Like most older gamers, I’ve written off a lot of the runner genre in the past; saying that without any real control over the character, how could it be challenging? When you take a look at the genre and the mobile market, it’s easy to see how simple you can make this kind of design. However, the Runner series (based off of Bit.Trip.) has been trying to go further. With the latest game now out, I can honestly say that this is the most complicated runner I have played to date.
The story (narrated by Charles Martinet of Mario fame) involves Mr. and Mrs. Commander Video who must save Food Land from bad guys; by running, running, and running some more.
If you’ve played the previous Runner games, then the basics should be familiar to you. Each level has 100 gold bars to collect and one checkpoint. Mastering a level requires you to collect them, and complete dominance is about getting through it on a single go. Touch any obstacle and you’ll be sent back to the checkpoint or the start. Each obstacle in the game has a specific way to get around it; by sliding, jumping over it, or kicking right through it.
There are also multiple paths and hidden collectibles to go after. Even though you’re not leaving the game’s fixed path, you do have other options. New to Runner3 is the ability to choose a lane at specific splits in the road. The different paths play an important role in the extra content that Runner3 has up its sleeves.
Just getting through a stage will not get you far in Runner 3’s extra content. Every level you beat will unlock the “gem path” to do. The gem path is always harder and throws 25 gems in for you to collect; with the possibility of more secret collectibles.
Beyond that, gold pickups will unlock additional challenge levels, and I do mean challenge. These levels are some of the hardest examples of runner gameplay I have seen yet. You will be required to perform split second actions just to get through the levels, never minding the collectibles.

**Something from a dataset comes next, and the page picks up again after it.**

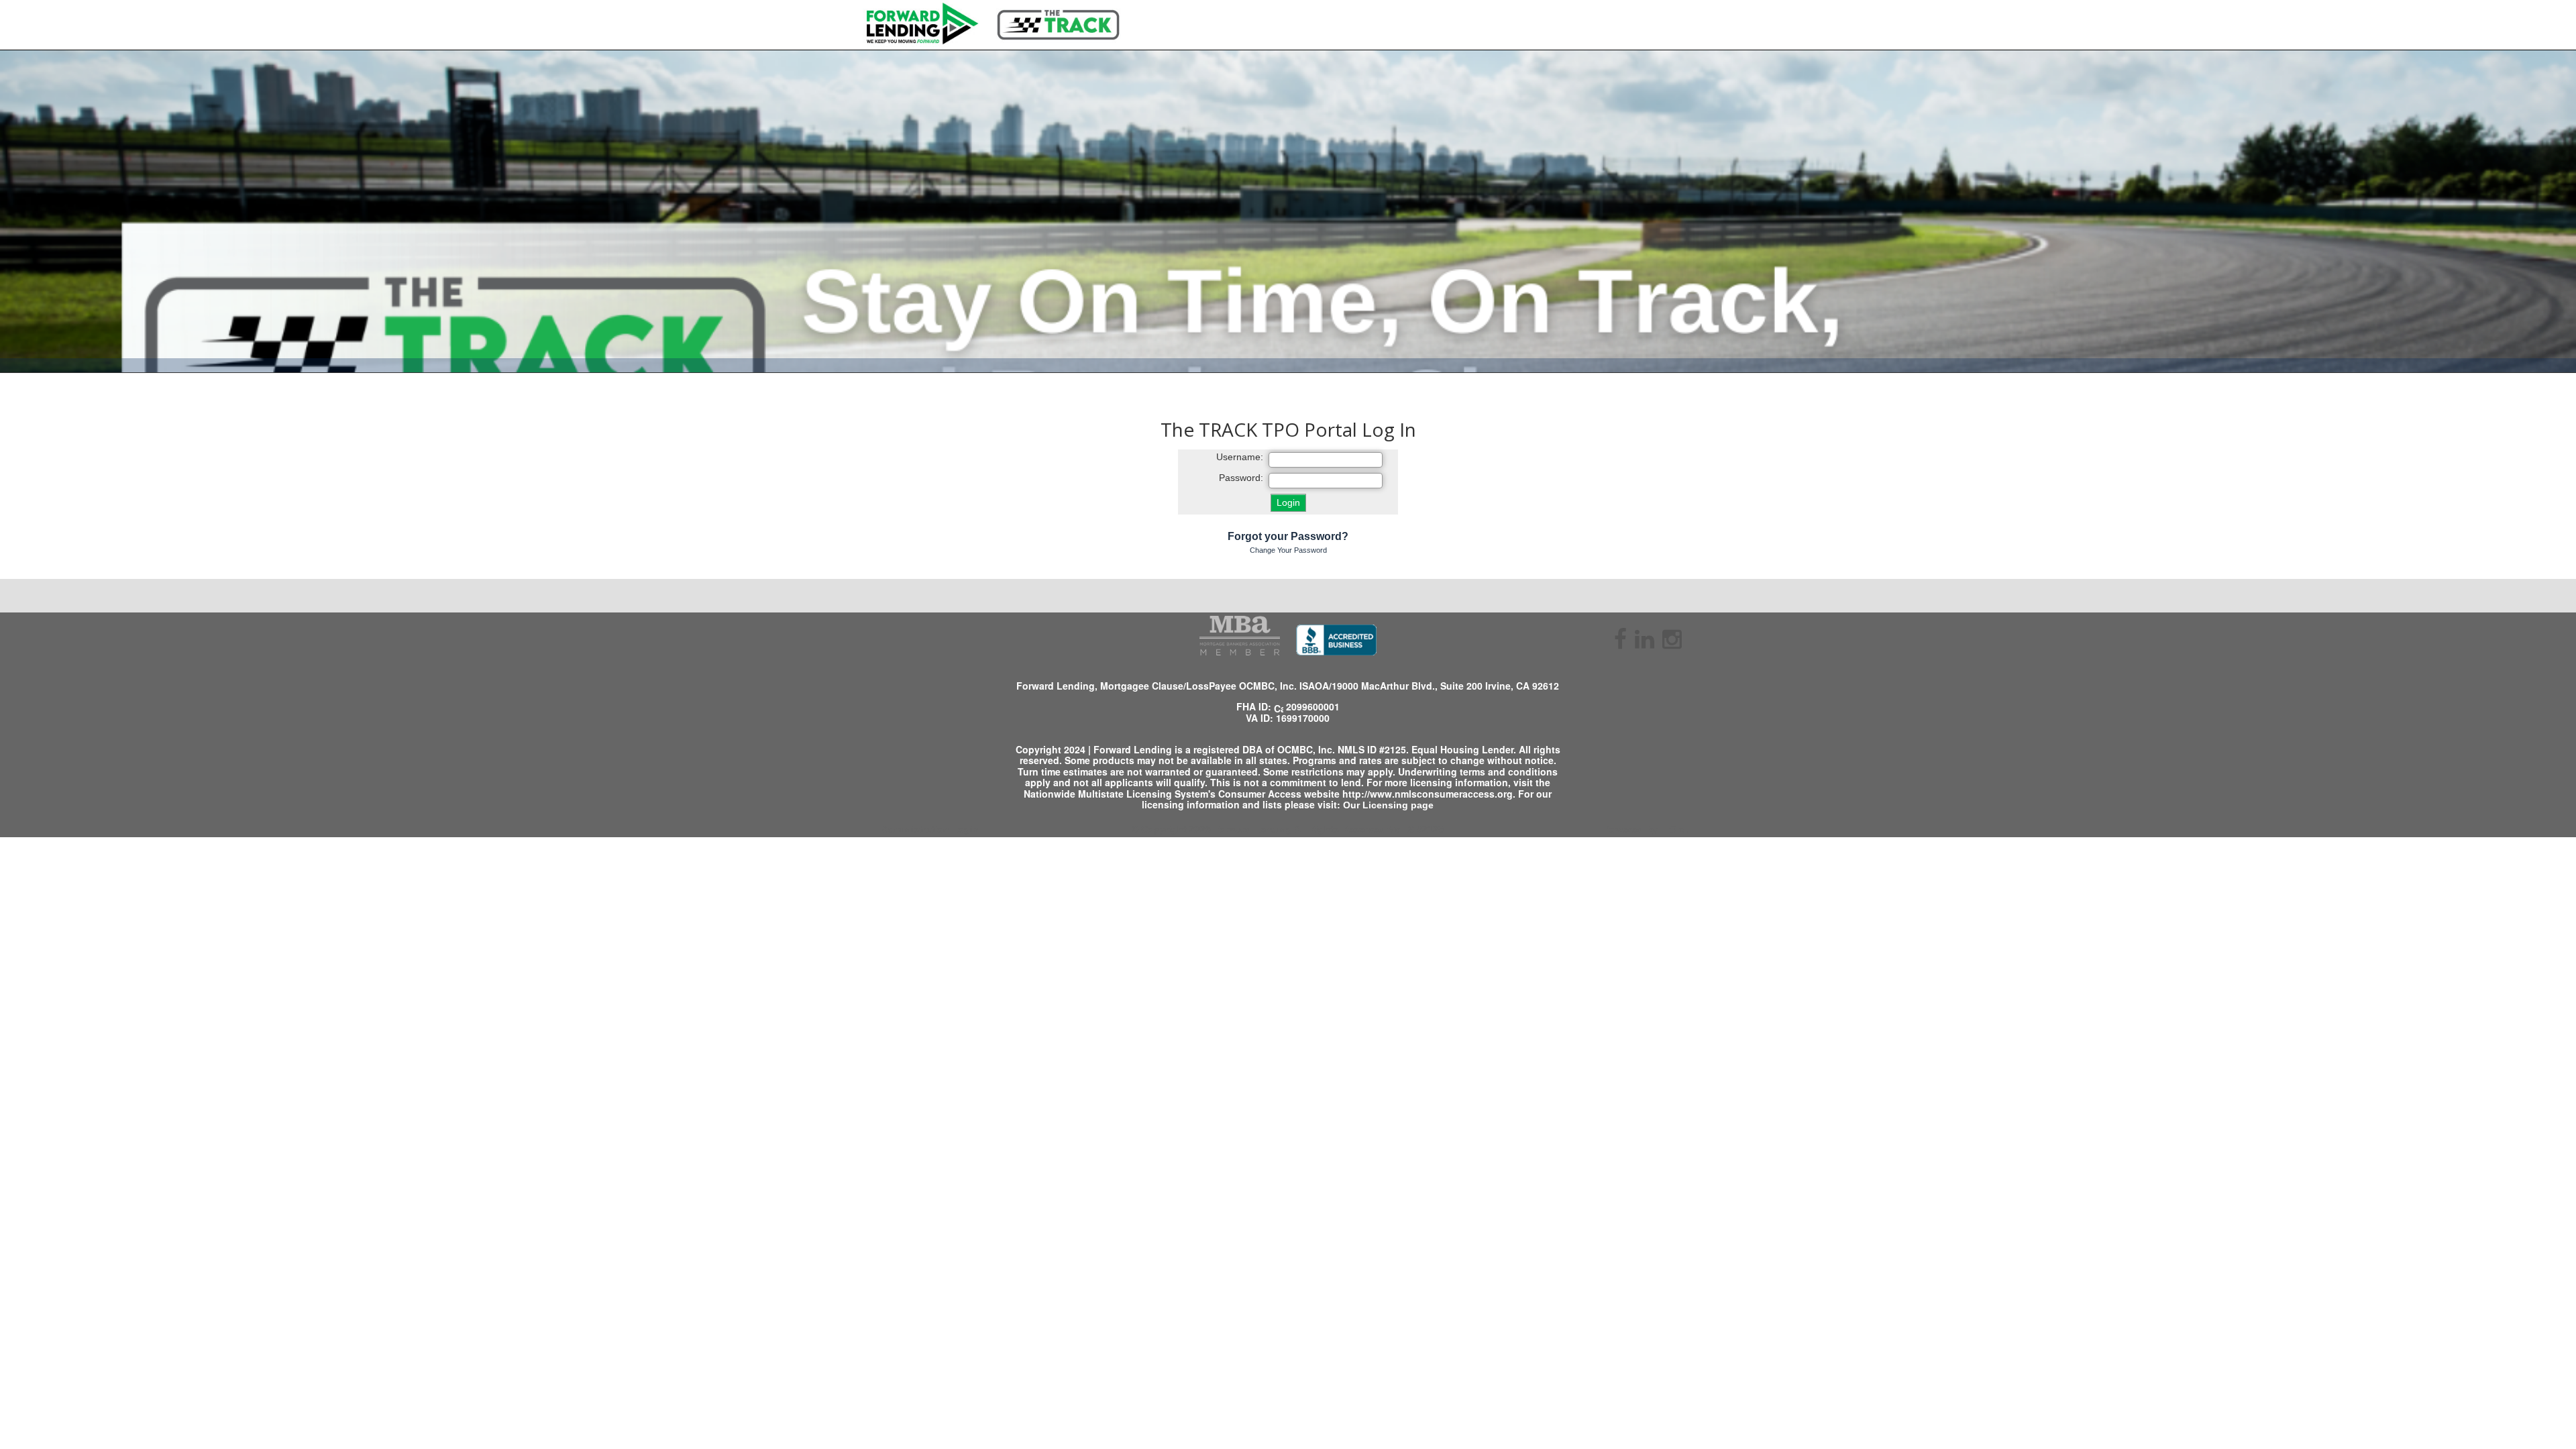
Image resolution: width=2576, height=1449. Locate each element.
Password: (1241, 478)
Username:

One of the most surprising aspects behind Runner3 is just how much actual control you have while going through a level. Even though your path and speed are fixed, deciding when to jump, double jump, air stomp, and more, gives a lot of flexibility. Completing the harder levels will require a lot of hand-eye coordination and quick reflexes.
Aesthetic unlockables include items that you can buy at the shop for gold and gems, and additional characters. New characters are now unlocked via “hero quests” that will have you hunting down special items throughout the worlds.
For fans of the “retro mode” seen in previous games, the developers have taken it up a notch this time around.
In previous Runner games, the retro mode was simply a runner with pixel graphics. This time around, the developers have essentially created a second game; complete with an old hand drawn animation style. The classic levels allow the player to move in any direction while hunting down coins and avoiding bad guys.
The retro gameplay has a great flow to it, thanks to the ability to infinitely dash. No pun intended, but this mode seems perfect for speedrunners to test their mettle within a runner title.
Runner3 takes the franchise and the entire genre into a new direction, but in doing so does add in some new frustration.
If you’ve played a runner before, then you know what you’re getting into in terms of basic gameplay and design. At that layer, Runner3 has all the pros and cons of a traditional title. Where it differs is in its attempt to take things further.
Early on, you’ll begin to see the new designs in the form of controlling vehicles, new enemies to avoid, and even changing the perspective multiple times. The camera in a surprising move becomes your worst enemy as you get further into the game.
Instead of sticking with the normal 2D sideways view of most runners, Runner3 starts out at a 3/4 isometric, and will change depending on the level. While this certainly adds style to the game, it causes a big problem with judging your character’s position to upcoming obstacles. There were plenty of times when I mistimed a move because it looked like I wasn’t at the obstacle yet.
Several areas feature you running directly at the camera; making it impossible to judge when to jump to avoid enemies or pick up items.
From an aesthetics point of view, the game is just overloaded with visual stimuli. Combined with the camera, and it was very easy to lose my character in a sea of visual effects. For most games that wouldn’t be a problem, but when we’re talking about a game that challenges players to complete levels perfectly, it can become frustrating.
Runner3 takes the genre and moves it forward, while making it really hard to go back to any previous games. If you’re looking for something that’s both lightweight, and challenging at the same time, check out Runner3.